▸ **GIVEN RECORDS**
>> begin

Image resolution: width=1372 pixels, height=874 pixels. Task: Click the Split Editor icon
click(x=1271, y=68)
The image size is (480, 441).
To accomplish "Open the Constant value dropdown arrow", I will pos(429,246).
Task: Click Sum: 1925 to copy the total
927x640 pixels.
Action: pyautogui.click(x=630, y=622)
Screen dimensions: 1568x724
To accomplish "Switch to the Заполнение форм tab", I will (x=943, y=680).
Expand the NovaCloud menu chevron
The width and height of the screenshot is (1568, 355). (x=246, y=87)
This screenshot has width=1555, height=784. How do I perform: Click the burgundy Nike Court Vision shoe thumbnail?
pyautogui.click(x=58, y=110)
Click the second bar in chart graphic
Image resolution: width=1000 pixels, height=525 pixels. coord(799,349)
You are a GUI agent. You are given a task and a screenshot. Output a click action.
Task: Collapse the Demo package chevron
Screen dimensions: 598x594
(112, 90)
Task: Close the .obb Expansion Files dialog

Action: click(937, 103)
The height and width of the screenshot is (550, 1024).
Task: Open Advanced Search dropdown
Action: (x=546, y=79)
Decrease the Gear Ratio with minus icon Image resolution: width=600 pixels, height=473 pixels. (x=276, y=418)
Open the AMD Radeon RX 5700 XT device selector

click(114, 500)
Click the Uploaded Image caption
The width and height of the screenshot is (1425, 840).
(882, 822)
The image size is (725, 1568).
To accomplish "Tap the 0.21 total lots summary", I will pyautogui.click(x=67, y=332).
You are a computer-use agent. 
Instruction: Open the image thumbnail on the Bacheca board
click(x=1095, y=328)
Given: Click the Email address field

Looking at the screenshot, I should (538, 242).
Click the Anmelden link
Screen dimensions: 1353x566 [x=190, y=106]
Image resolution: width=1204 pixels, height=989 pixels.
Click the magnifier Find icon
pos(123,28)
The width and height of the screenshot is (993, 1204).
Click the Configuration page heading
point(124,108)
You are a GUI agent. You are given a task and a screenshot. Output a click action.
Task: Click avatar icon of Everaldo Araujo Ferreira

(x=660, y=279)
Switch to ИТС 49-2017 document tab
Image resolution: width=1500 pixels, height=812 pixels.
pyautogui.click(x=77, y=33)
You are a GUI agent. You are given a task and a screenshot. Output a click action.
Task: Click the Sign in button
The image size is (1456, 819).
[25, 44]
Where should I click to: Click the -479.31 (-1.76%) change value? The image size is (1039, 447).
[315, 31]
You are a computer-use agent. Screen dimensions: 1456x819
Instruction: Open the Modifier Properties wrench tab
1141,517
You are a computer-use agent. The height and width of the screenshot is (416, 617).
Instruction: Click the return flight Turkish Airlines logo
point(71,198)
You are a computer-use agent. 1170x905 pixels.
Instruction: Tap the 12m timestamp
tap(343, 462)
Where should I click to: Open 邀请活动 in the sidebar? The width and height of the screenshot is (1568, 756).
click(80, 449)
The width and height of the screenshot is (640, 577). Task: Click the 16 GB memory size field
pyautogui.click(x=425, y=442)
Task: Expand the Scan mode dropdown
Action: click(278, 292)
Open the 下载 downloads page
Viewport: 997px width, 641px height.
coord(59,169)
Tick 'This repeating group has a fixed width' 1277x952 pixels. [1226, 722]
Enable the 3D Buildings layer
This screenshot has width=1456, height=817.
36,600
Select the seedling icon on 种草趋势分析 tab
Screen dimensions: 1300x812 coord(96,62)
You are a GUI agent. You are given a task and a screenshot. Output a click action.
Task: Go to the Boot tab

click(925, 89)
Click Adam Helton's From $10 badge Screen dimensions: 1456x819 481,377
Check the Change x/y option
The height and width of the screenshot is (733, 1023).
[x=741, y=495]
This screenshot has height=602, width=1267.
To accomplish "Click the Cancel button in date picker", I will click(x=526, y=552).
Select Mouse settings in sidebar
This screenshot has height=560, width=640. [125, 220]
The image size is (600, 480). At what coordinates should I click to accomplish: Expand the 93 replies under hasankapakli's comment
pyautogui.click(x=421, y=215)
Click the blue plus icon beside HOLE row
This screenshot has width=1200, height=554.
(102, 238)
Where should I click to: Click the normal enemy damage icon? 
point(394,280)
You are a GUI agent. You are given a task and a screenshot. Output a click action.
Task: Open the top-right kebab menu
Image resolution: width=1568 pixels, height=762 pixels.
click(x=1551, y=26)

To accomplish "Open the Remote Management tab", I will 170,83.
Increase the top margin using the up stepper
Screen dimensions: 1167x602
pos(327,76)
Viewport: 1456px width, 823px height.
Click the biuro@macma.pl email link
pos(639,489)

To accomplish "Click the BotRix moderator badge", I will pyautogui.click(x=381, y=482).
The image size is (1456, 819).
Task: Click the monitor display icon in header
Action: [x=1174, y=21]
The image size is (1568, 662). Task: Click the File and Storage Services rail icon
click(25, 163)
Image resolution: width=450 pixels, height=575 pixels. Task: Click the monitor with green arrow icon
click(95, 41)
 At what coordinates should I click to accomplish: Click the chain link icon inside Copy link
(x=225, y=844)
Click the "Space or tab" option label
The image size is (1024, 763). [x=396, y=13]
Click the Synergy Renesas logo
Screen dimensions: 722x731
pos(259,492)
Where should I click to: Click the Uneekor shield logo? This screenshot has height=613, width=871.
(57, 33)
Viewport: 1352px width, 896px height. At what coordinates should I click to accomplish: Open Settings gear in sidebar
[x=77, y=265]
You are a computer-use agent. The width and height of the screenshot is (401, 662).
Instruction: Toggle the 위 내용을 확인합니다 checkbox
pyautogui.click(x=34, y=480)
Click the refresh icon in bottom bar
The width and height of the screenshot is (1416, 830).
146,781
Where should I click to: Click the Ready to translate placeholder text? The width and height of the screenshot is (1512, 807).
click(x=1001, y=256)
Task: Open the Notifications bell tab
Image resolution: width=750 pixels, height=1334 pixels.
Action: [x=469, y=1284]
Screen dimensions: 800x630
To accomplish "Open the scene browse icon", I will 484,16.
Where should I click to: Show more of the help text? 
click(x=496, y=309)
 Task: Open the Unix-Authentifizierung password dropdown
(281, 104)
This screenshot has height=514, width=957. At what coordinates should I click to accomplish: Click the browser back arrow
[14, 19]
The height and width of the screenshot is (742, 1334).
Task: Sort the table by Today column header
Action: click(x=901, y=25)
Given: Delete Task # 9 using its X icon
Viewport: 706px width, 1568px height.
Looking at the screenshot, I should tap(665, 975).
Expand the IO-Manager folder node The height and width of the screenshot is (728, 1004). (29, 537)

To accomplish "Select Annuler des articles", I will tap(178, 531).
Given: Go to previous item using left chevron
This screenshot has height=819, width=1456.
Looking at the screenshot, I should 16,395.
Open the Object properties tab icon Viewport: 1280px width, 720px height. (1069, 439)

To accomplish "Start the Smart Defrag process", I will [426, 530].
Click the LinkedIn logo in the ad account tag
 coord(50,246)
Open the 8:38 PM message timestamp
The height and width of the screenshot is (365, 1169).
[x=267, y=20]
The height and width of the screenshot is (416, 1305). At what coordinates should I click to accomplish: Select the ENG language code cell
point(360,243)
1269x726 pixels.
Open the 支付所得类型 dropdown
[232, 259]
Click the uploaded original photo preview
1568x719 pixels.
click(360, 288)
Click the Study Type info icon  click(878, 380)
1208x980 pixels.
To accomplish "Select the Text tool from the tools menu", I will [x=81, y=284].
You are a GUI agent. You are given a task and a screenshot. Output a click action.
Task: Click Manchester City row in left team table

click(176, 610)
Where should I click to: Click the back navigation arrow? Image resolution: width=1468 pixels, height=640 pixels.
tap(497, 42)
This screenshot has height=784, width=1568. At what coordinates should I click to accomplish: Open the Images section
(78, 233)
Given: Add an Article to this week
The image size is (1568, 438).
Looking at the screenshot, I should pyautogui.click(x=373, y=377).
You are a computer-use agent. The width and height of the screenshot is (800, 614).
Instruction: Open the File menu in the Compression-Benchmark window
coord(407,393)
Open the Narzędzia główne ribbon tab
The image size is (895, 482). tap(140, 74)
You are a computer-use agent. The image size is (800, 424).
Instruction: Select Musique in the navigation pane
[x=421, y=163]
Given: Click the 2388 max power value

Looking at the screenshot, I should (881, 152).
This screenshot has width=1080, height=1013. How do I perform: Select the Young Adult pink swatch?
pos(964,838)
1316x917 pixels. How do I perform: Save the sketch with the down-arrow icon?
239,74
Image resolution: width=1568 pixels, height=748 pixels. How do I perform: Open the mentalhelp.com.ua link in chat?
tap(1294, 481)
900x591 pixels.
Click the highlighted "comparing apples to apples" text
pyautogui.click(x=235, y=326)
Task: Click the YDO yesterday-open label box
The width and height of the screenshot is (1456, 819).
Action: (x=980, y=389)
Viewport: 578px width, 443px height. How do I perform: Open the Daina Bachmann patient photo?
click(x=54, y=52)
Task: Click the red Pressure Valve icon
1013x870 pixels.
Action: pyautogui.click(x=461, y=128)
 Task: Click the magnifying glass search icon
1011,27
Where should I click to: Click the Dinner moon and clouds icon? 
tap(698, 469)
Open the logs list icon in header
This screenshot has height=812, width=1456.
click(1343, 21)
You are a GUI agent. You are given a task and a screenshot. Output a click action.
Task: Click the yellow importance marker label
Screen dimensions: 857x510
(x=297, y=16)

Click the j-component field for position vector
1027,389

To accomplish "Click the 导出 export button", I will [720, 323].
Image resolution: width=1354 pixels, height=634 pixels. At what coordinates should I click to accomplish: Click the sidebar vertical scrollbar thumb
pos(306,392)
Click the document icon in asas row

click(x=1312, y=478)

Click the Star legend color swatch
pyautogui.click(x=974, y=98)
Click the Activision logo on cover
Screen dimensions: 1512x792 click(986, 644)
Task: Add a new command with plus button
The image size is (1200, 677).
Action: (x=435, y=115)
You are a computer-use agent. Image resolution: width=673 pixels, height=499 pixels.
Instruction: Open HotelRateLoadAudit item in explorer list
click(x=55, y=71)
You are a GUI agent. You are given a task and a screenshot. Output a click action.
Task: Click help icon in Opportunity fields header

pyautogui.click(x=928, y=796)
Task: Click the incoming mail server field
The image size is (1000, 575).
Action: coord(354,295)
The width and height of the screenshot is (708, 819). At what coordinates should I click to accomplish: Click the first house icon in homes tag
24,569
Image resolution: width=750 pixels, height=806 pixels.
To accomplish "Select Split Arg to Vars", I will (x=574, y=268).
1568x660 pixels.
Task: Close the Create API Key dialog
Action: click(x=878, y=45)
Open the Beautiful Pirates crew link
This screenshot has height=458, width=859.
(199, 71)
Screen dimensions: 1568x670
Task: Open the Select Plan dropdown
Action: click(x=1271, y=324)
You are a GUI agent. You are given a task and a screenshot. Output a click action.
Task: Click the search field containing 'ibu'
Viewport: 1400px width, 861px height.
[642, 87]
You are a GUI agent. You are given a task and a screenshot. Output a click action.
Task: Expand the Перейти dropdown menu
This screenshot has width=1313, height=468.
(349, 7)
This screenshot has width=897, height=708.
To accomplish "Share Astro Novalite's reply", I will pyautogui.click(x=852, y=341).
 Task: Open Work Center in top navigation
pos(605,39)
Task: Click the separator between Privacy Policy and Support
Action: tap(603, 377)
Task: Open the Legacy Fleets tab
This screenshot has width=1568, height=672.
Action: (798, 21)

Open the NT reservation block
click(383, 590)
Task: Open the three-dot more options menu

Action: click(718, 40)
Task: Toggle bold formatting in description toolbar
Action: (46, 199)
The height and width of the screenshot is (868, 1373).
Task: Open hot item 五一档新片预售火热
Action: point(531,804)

>> end

Output the rows from the first line through the line containing "I will pos(429,246)." as a Markdown table with two columns, Row and Content. Number each line and leave out any blank lines.

| Row | Content |
|---|---|
| 1 | Image resolution: width=1372 pixels, height=874 pixels. Task: Click the Split Editor icon |
| 2 | click(x=1271, y=68) |
| 3 | The image size is (480, 441). |
| 4 | To accomplish "Open the Constant value dropdown arrow", I will pos(429,246). |